パブリックプレビューとして公開されたPython in Excel、数式タブの「Python の挿入」からはサンプルも試せるようになっているので、まずは用意されたサンプルを動かしてみると使い方がよく分かるかと思います。 #Excel #Python https://t.co/eTQXmHpP1O pic.twitter.com/gPP8kgvaWi
— きぬあさ (@kinuasa) August 23, 2023
Python in Excelの特徴
下記ページにPython in Excelの特徴が箇条書きで分かりやすくまとめられていました。
- Python コードは、Azure Container Instances
上に構築されたハイパーバイザー分離コンテナーで実行されます。- コンテナーには、Python と Anaconda によって提供されるセキュリティで保護されたライブラリのキュレーション セットがあります。

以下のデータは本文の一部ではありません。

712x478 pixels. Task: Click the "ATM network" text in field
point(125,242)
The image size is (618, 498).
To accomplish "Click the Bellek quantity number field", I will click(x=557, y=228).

- この環境では、Anaconda から直接提供されるソースビルドの Python とライブラリを含む、Anaconda Distribution for Python を使用します。
- Python コードは、コンピューター、デバイス、またはアカウントにアクセスできません。
- Python コードにはネットワーク アクセス権がありません。
- Python コードには、ユーザー トークンへのアクセス権がありません。
- Python コードは、Python 数式の一部として組み込みの xl() 関数を使用して、参照を介してデータにアクセスできます。 つまり、Python 数式では、ブック内のセル値を、セル参照に基づいて読み取ったり、外部データ ソースの値をPower Query接続名で読み取ったりできます。
- Python コードは、関数が入力されたセルの Python コードの結果を表示する =PY() Excel 関数を介してブックに出力を返します。 Python 関数は、マクロ、VBA コード、その他の数式などの他のオブジェクト型を返すことはできません。
- Python コードは、数式、グラフ、ピボットテーブル、マクロ、VBA コードなど、ブック内の他のプロパティにアクセスできません。
https://support.microsoft.com/ja-jp/office/33cc88a4-4a87-485e-9ff9-f35958278327 より
これを見る限りでは、ブック上でPythonが実行できるようになったといってもデバイスは元よりブック内の他のプロパティにもアクセスできない、といった制限も多いようです。
(PythonによるVBAの置き換えを望んでいた方には残念な仕様かもしれませんが…)
ただ、充実したPythonのライブラリが使えるようになる上にピボットや条件付き書式などのExcelの標準機能を組み合わせられるのは非常に強力だと思います。
Excelの可能性がさらに広がること間違いなしの機能ですので、日々Excelをお使いの方は是非チェックしてみてください。
ただ、現時点(2023年8月)では本機能を無料で利用できますが、本番リリース後には有料になる可能性もありますので、その点には注意しておきましょう。